Close Your Eyes and Visualize


Reading to Learn

By: Heather Smith

Rationale: Being able to visualize while reading will help students with their comprehension skills. Visualization is an important factor in comprehension. It is easy to visualize when books have illustrations, but getting children to learn to visualize early on with non-illustrated text will help them develop a meaningful connection with the text they read.

Materials: (enough for each student)

Copy paper

Pencils

Crayons

Book: The Tale of Despereaux. By: Kate Dicamillo

Poem:  Dreaming of Summer.  By: Kenn Nesbitt-  http//www.poetry4kids.com/poem-172.html

  Assessment checklist sheet:

           Did the student read silently?

Ÿ                  Did the student draw a picture?

Ÿ                  Were the drawings accurate for poem?

Ÿ                  Were the drawings accurate for assigned reading(s)?

Ÿ                   Were the drawings detailed?

 

Procedures:

1). Be sure to pass out plenty of paper, pencils, and crayons to each student. They will use these throughout the lesson. “Today we are going to learn how to visualize while we read.” “I am going to say a word and I want you to write down the first thing that comes to your mind on your sheet of paper”. “It may help you to close your eyes.” Say the word, “Florida”. Allow time for the students all to write something down and then let them share what they have written. “When I said the word, you created a mental image in your mind and that mental image can help with understanding what we read while reading.”

2). Now I am going to read the poem called Dreaming of Summer by Kenn Nesbitt and I want you to visualize in your mind what is happening. You can think about what the characters look like or what just happened or what might happen next. If it helps for you to draw pictures while the poem is being read you may do so. After the poem is read put the students into groups and have them share their visualizations.

3). We are going to get back to our seats now and begin reading in a book called The Tale of Despereaux by Kate Dicamillo. I will read the first chapter aloud while we engage in visualizing. After I have read the first chapter, I want to draw a picture of anything that I visualized during the chapter. Allow time for all students to draw their pictures and then model yours. Show your picture and explain it, then let the students show theirs.

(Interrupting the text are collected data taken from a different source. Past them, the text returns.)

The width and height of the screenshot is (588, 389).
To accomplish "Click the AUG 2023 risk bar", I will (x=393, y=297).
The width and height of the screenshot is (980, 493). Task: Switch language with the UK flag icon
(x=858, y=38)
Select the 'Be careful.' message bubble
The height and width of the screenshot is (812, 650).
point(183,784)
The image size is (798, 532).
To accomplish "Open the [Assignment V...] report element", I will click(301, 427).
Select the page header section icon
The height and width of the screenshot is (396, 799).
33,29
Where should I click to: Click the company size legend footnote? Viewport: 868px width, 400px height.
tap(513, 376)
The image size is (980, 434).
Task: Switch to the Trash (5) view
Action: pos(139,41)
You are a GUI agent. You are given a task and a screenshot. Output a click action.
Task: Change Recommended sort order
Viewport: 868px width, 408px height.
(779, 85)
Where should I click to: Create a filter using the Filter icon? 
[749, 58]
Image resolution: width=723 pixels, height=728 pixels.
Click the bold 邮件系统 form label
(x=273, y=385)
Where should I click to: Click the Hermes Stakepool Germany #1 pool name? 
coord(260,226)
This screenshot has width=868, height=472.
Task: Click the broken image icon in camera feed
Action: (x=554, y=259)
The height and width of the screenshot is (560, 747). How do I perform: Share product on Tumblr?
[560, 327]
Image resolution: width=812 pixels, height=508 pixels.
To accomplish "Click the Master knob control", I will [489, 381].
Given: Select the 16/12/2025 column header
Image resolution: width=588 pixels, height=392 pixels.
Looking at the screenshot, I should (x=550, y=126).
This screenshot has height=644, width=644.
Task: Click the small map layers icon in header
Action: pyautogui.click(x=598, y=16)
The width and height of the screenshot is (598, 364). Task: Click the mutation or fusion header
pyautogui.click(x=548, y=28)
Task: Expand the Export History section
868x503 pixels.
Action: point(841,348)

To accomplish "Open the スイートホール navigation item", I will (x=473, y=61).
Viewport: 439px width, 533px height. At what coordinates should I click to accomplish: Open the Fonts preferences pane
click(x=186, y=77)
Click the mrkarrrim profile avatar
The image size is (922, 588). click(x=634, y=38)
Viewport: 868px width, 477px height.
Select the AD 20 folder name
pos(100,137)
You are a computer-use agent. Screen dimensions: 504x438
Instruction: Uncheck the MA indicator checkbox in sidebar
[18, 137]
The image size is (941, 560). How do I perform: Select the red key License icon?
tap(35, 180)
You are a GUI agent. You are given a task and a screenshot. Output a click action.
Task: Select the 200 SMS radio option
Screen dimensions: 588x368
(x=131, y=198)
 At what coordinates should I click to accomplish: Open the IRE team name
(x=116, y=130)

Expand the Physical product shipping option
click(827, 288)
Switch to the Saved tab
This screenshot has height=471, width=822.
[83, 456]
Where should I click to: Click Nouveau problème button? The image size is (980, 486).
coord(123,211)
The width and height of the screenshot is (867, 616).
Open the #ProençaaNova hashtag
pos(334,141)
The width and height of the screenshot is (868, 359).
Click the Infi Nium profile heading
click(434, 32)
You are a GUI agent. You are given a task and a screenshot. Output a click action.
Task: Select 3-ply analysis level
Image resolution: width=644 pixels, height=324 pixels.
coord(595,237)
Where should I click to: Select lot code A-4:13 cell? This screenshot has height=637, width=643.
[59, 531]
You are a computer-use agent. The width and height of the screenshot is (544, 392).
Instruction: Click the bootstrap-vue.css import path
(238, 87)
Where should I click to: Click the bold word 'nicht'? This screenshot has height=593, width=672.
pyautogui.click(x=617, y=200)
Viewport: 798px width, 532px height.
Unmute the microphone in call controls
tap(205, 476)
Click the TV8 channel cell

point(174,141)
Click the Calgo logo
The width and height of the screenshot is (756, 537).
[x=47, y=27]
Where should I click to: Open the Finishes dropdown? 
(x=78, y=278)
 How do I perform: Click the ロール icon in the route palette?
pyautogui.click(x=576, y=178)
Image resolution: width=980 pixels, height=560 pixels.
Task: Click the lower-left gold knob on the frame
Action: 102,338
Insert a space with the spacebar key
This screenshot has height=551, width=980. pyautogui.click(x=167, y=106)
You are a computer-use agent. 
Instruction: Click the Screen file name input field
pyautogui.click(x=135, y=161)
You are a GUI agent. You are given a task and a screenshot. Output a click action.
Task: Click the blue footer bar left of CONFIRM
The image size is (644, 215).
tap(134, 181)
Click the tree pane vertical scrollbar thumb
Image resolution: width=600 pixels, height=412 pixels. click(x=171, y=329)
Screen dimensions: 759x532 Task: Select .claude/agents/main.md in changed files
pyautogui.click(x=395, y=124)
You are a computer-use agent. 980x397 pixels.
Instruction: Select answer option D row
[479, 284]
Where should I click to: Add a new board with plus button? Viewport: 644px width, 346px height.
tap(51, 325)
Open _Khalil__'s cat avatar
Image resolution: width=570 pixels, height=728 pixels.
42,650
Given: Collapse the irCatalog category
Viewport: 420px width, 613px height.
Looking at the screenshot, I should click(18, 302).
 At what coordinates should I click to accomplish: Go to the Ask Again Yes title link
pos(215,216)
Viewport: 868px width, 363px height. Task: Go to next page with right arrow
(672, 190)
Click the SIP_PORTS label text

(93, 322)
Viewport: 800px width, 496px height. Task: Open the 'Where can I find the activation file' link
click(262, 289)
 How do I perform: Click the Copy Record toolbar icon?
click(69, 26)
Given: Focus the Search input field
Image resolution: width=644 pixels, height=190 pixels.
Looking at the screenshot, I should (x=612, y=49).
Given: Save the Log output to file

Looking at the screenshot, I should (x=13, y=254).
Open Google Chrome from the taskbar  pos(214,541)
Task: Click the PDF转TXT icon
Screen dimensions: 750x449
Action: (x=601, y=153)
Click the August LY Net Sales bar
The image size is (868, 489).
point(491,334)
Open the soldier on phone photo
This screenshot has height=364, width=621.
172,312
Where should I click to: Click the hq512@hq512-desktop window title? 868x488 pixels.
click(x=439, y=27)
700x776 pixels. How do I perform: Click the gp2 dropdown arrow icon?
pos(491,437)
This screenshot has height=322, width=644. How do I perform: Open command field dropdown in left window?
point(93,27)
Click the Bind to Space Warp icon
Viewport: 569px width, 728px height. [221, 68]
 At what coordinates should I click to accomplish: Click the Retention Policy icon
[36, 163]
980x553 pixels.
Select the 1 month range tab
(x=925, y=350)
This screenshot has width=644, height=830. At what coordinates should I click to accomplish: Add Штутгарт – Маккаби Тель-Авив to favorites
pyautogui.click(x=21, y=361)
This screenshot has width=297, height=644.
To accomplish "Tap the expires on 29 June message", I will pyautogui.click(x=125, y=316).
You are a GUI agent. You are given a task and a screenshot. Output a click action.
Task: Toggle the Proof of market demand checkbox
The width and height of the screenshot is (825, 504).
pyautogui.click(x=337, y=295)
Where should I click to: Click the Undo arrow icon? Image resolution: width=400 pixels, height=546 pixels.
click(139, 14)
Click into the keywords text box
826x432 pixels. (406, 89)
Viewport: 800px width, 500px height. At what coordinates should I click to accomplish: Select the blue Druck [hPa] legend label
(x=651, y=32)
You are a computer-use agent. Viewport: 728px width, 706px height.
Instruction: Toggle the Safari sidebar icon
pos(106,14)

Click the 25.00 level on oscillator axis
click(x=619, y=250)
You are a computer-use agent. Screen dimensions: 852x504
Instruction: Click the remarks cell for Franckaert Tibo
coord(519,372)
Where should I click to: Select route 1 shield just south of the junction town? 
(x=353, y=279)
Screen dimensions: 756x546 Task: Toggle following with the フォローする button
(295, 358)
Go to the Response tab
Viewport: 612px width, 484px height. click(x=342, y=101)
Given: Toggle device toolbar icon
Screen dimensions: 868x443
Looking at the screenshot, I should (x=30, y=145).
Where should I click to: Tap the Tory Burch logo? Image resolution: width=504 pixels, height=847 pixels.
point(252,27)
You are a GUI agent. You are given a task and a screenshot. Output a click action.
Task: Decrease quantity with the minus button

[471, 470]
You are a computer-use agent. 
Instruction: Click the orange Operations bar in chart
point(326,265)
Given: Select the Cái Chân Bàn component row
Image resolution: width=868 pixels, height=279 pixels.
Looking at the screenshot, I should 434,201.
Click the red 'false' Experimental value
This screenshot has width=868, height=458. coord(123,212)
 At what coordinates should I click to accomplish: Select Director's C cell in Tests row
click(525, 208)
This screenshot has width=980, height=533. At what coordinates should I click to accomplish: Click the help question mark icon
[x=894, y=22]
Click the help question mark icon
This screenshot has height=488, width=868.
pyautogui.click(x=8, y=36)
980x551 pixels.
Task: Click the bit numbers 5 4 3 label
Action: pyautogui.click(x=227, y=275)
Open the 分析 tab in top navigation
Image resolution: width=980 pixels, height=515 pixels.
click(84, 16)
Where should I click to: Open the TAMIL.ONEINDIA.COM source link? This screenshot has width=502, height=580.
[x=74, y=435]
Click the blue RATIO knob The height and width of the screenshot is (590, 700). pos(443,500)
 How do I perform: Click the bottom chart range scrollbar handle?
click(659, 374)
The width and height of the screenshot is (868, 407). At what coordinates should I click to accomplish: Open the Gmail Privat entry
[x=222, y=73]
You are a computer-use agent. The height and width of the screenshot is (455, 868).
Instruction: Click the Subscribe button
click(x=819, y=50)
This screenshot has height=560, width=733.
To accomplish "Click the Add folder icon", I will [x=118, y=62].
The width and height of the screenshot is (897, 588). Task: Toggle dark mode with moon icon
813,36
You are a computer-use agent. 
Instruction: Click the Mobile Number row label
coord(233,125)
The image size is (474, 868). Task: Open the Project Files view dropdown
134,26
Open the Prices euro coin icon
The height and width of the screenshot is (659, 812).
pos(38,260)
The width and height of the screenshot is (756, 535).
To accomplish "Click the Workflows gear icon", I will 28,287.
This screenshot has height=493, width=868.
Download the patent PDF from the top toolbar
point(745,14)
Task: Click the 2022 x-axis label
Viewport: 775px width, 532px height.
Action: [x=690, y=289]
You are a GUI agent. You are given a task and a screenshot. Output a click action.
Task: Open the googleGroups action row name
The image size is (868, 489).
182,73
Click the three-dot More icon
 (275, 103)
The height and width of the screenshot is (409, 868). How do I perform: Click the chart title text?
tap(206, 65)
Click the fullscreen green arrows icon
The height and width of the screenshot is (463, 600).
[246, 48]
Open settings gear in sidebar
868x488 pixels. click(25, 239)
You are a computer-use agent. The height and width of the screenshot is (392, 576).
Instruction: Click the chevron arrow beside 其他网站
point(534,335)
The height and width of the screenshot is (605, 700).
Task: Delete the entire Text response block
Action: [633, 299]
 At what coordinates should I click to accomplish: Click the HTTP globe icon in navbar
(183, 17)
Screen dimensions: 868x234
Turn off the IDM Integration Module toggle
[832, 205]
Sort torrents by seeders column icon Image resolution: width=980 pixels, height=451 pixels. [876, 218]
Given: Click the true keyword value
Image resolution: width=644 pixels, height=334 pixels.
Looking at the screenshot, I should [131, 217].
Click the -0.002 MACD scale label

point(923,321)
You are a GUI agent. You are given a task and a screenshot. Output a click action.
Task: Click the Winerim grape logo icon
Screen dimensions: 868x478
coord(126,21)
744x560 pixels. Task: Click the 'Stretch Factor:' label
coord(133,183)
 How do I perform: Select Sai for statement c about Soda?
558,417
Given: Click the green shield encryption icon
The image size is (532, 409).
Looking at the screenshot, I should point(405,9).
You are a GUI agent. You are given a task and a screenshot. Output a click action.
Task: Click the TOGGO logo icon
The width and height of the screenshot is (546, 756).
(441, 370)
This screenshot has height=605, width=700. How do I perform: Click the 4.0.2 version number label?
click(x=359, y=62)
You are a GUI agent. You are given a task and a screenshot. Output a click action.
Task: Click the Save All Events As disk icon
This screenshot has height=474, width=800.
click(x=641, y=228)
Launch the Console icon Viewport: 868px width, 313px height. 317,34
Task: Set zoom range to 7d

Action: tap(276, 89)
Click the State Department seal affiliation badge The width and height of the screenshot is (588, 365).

4). “Can anyone tell me what silent reading is?” It is where you read quietly to yourself and no one should be able to hear you voice. I would like for you to read the second chapter silently and then stop. I want you to visualize while you read and then afterwards draw a picture(s) of what you visualized like we just did with chapter one. We will share our pictures after everyone has drawn something.

5). Use the following checklist to assess each student’s visualization and comprehension:

Assessment Checklist:

           Did the student read silently?

Ÿ                  Did the student draw a picture?

Ÿ                  Were the drawings accurate for poem?

Ÿ                  Were the drawings accurate for assigned reading(s)?

Ÿ                  Were the drawings detailed?

References:

The Reading Genie Website: How to See With Your Eyes Closed. By: Mareena Kohtala.

http://www.auburn.edu/academic/education/reading_genie/connect/kohtalarl.html

Poem: Dreaming of Summer by: Ken Nesbitt

http//www.poetry4kids.com/poem-172.html

Dicamillo, Kate. The Tale of Despereaux. Candlewick Press. Cambridge, MA. 2003.